Data extract below:
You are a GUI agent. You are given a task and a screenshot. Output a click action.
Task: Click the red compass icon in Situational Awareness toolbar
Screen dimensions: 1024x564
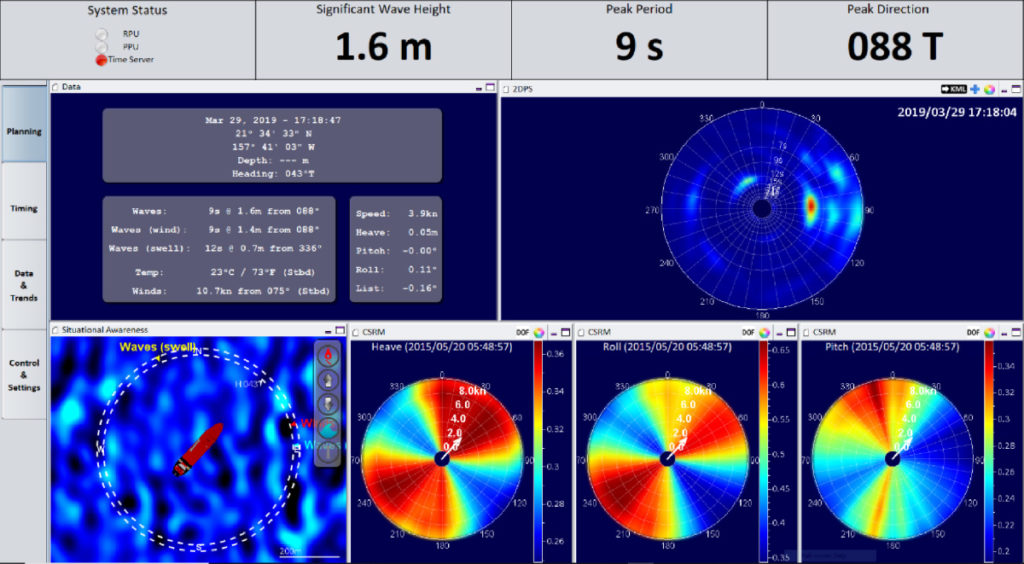[329, 355]
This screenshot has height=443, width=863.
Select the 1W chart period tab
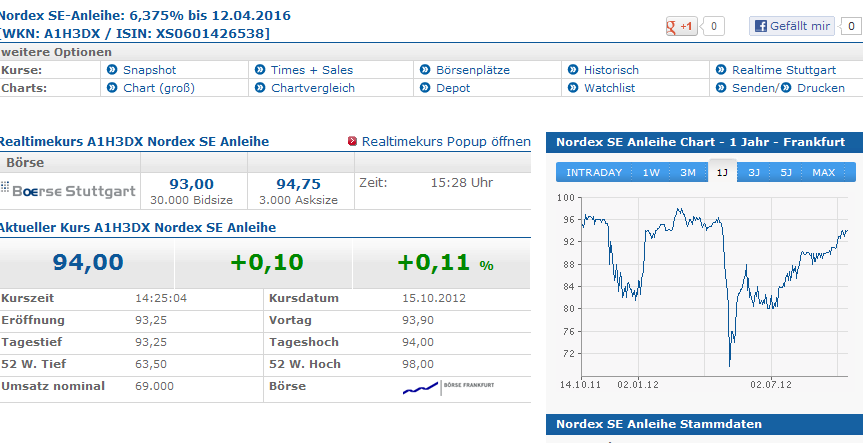pos(651,173)
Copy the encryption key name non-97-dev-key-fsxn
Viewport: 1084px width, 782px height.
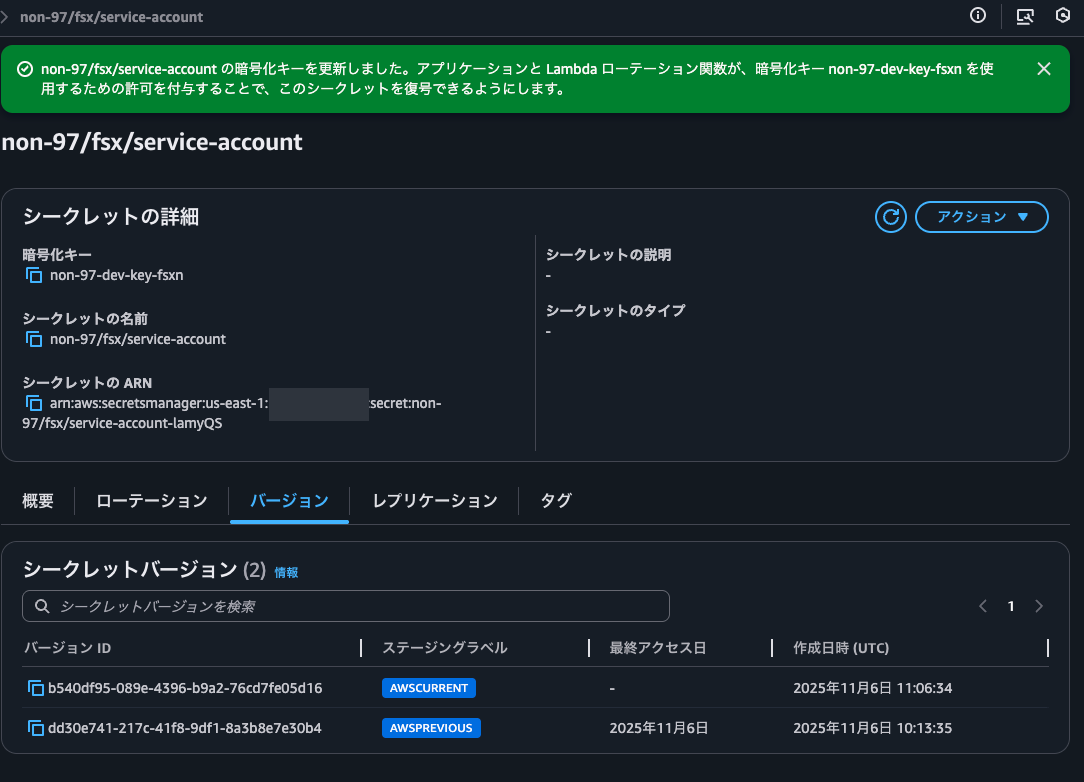point(34,275)
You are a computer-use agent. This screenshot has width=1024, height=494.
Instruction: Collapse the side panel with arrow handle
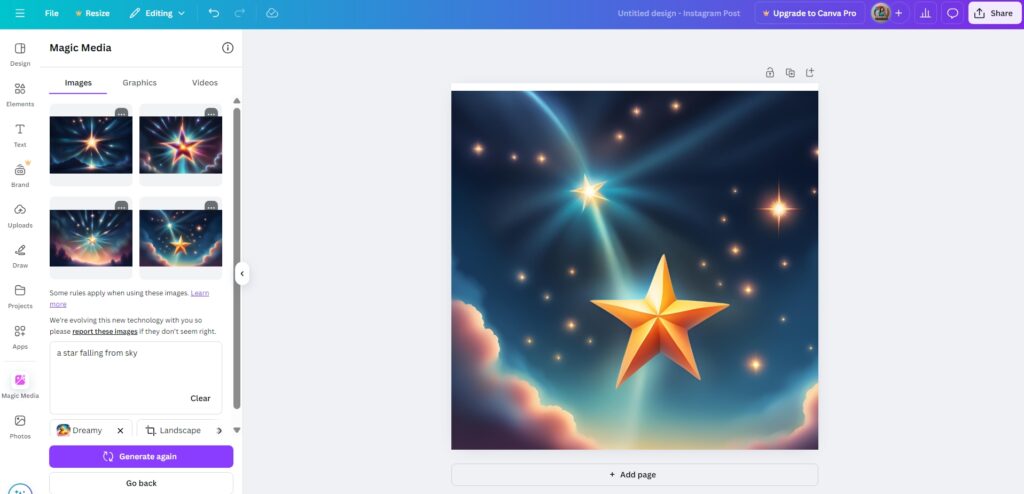[x=241, y=273]
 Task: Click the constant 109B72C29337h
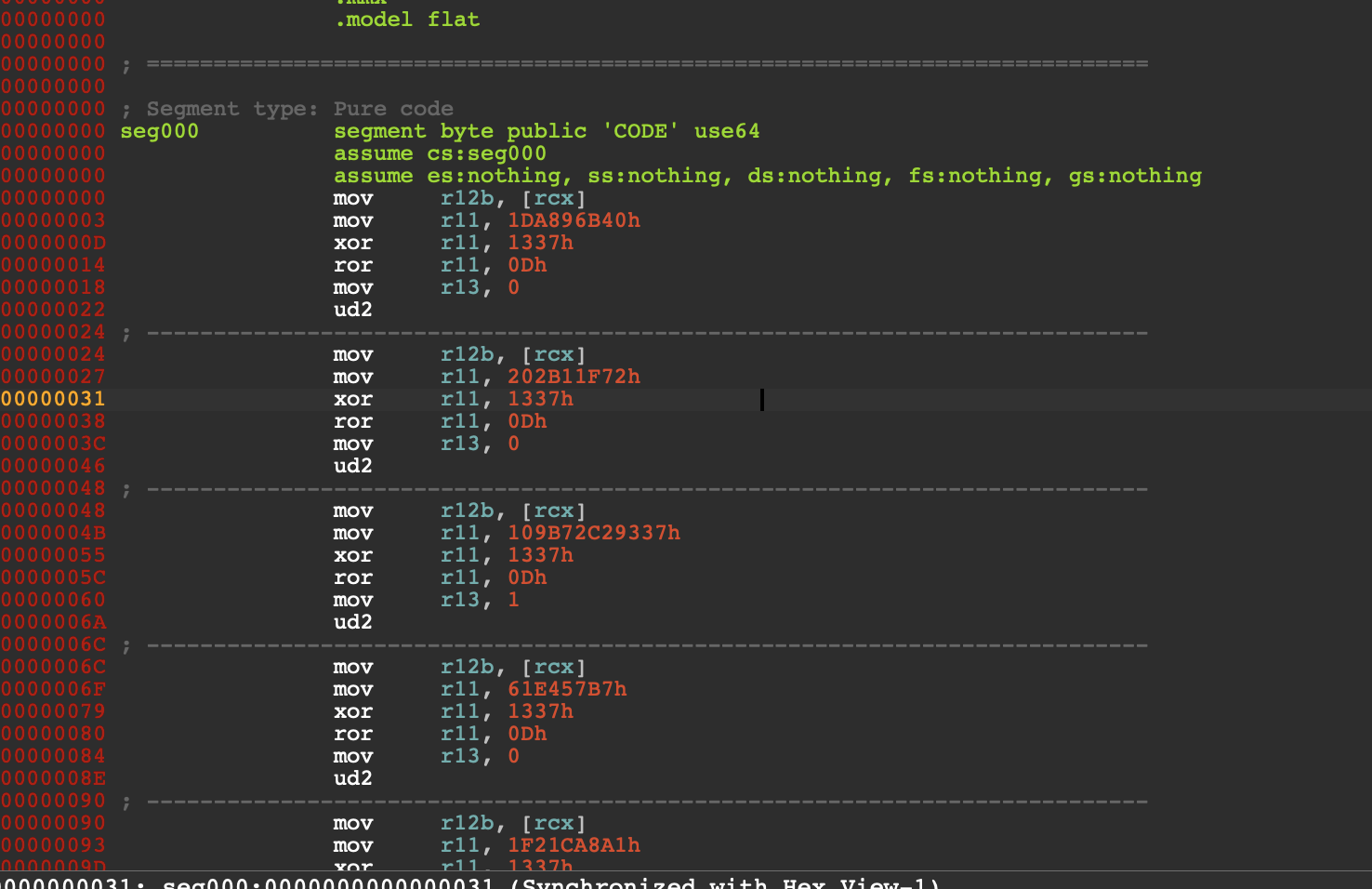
End of Data extract.
Please repeat the entries above exactly, leaving out any pictures.

You are a GUI agent. You are given a task and a screenshot. Output a click action.
Task: Click the red compass icon in Situational Awareness toolbar
Screen dimensions: 1024x564
[329, 355]
This screenshot has height=443, width=863.
Select the 1W chart period tab
pos(651,173)
Copy the encryption key name non-97-dev-key-fsxn
Viewport: 1084px width, 782px height.
point(34,275)
You are a computer-use agent. This screenshot has width=1024, height=494.
Instruction: Collapse the side panel with arrow handle
[x=241, y=273]
 Task: Click the constant 109B72C29337h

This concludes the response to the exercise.